Page excerpt:

Real Estate and M&A Deals

07 May, 2014

As the economy has improved and credit has become more readily available, mergers and acquisitions (M&A) are on the rise. Many business owners, however, may find themselves unprepared to participate in this resurgent environment.

Those business owners who want to be prepared for a potential merger or acquisition should spend the time to reevaluate what factors drive their business’s growth, revenue and costs—and in turn, profits—especially in the changing business climate following the economic downturn.

Though they are often underestimated, a business’s real estate concerns are an important factor to consider while preparing for a potential merger or acquisition. In the course of valuing their business, owners may consider the value of owned real estate assets, as well as their real estate liabilities (such as a lease or loan balance). However, there are other aspects of real estate that they may easily overlook.

The market value of their real estate assets may be much higher than the actual price at which they could sell them on the market. If the location of the business is especially advantageous for their particular business, and difficult to find elsewhere, an acquiring company may pay much more than the market value. For example, a restaurant that has been located at a certain location for many years may not do as well if relocated. Similarly, a business that is located in a part of town where its ideal customers walk or drive by frequently may also sell for more than the value of other similar structures nearby.

Records shown:

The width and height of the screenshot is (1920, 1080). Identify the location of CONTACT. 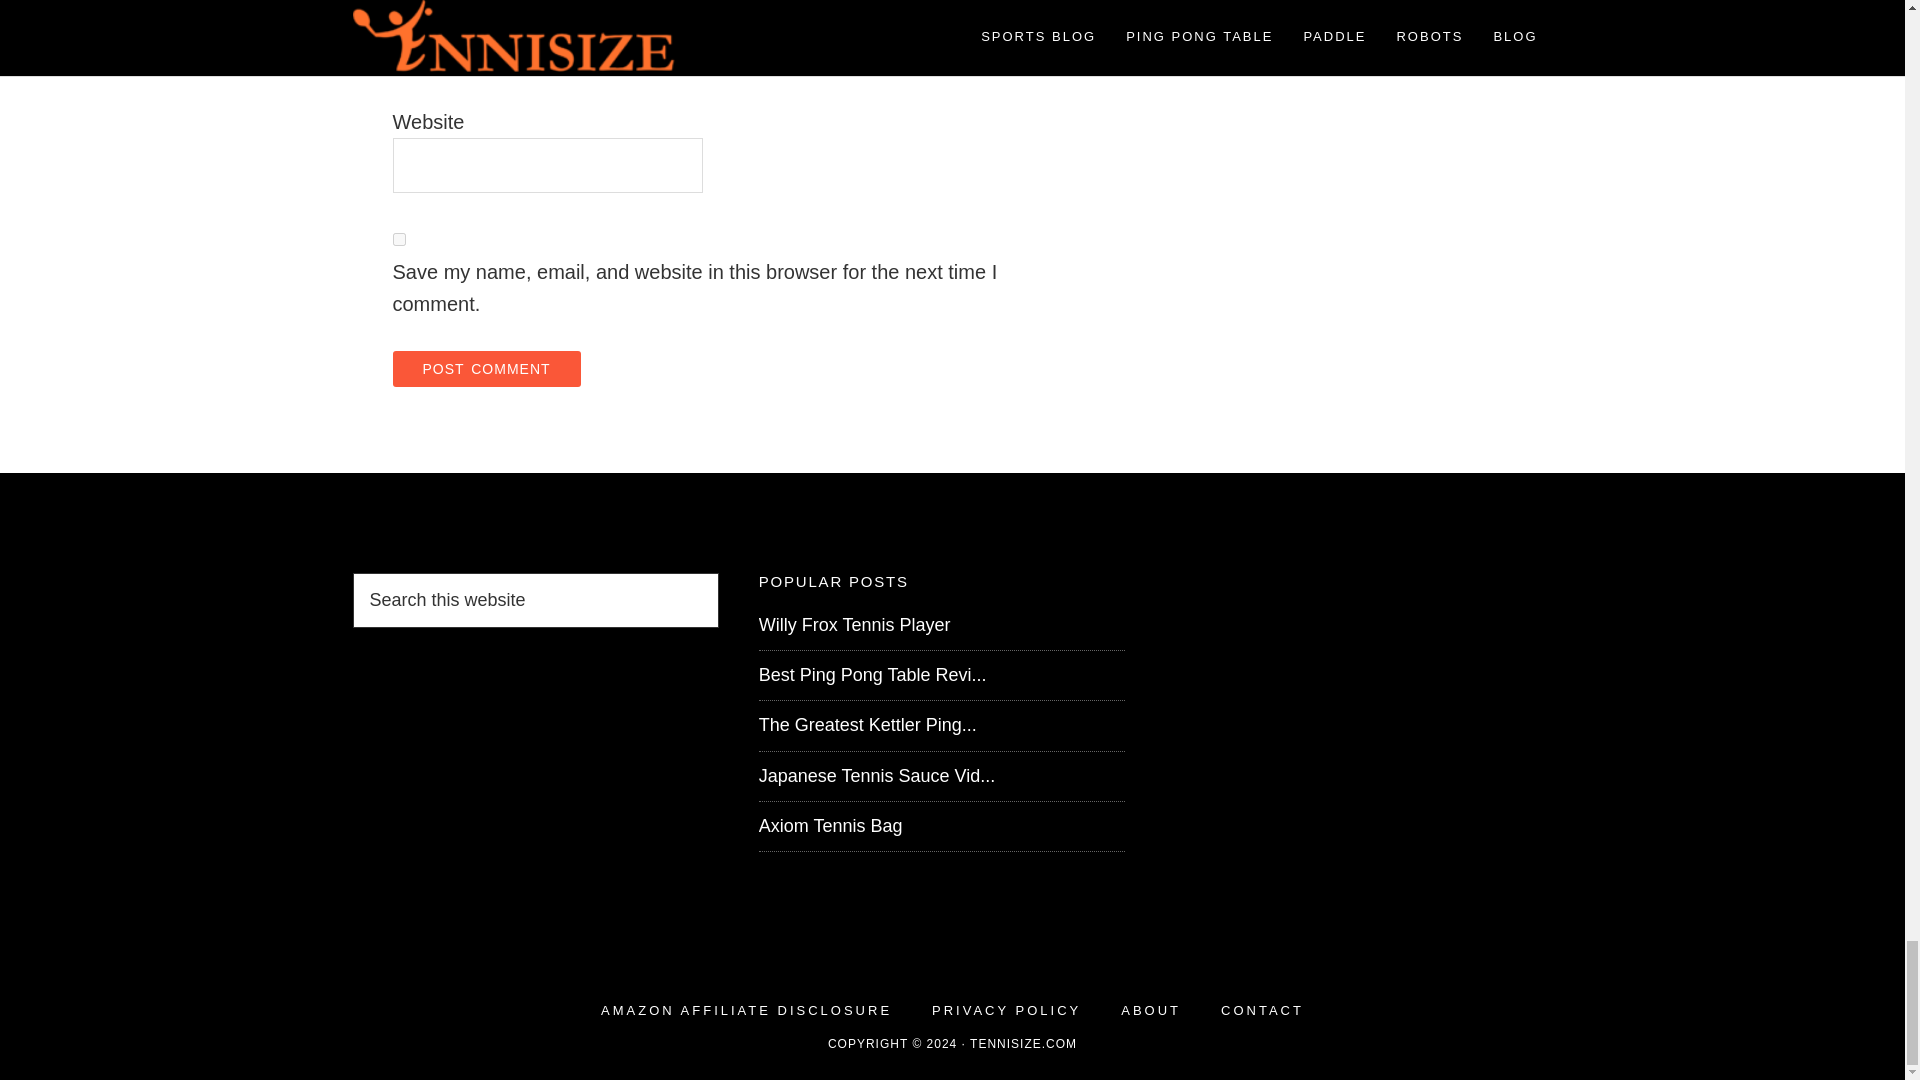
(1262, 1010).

==

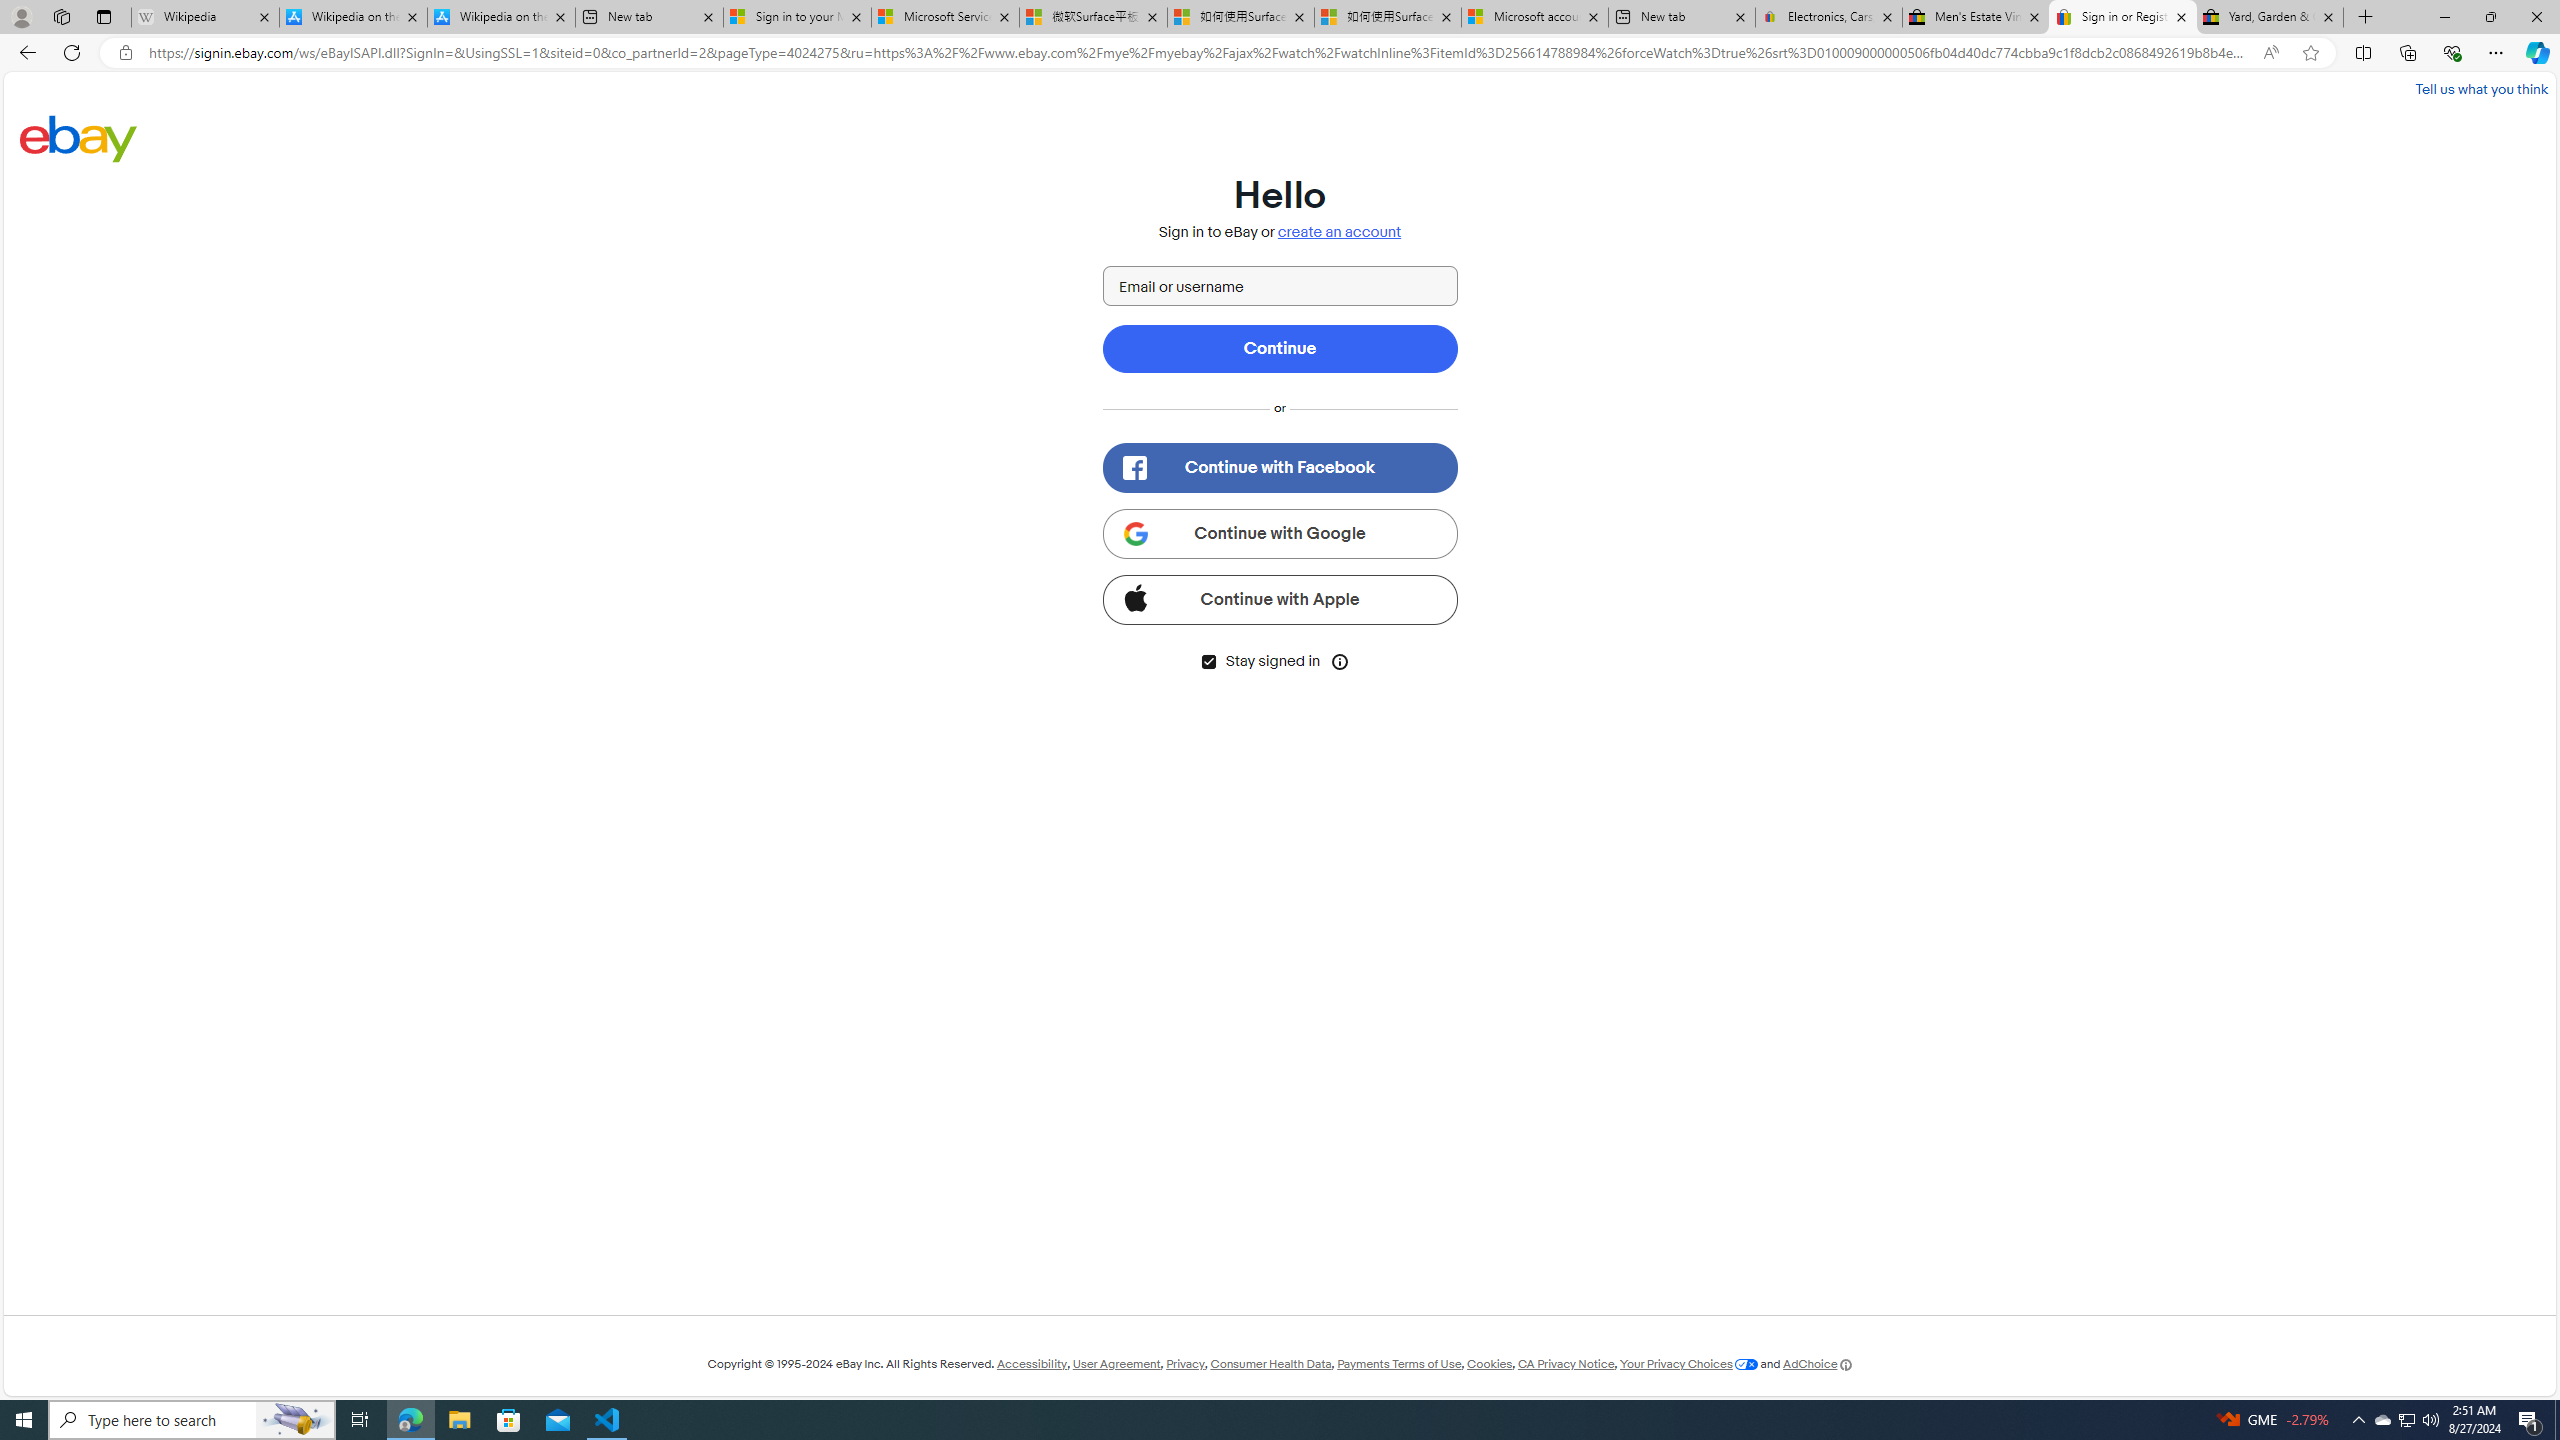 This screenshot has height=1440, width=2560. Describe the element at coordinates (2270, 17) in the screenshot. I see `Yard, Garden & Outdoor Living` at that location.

Exercise: Reproduce the passage of the real estate and M&A article from "As the economy" to "the economic downturn." word for word. The material after the article is separate from it.

Your solution:
As the economy has improved and credit has become more readily available, mergers and acquisitions (M&A) are on the rise. Many business owners, however, may find themselves unprepared to participate in this resurgent environment.

Those business owners who want to be prepared for a potential merger or acquisition should spend the time to reevaluate what factors drive their business’s growth, revenue and costs—and in turn, profits—especially in the changing business climate following the economic downturn.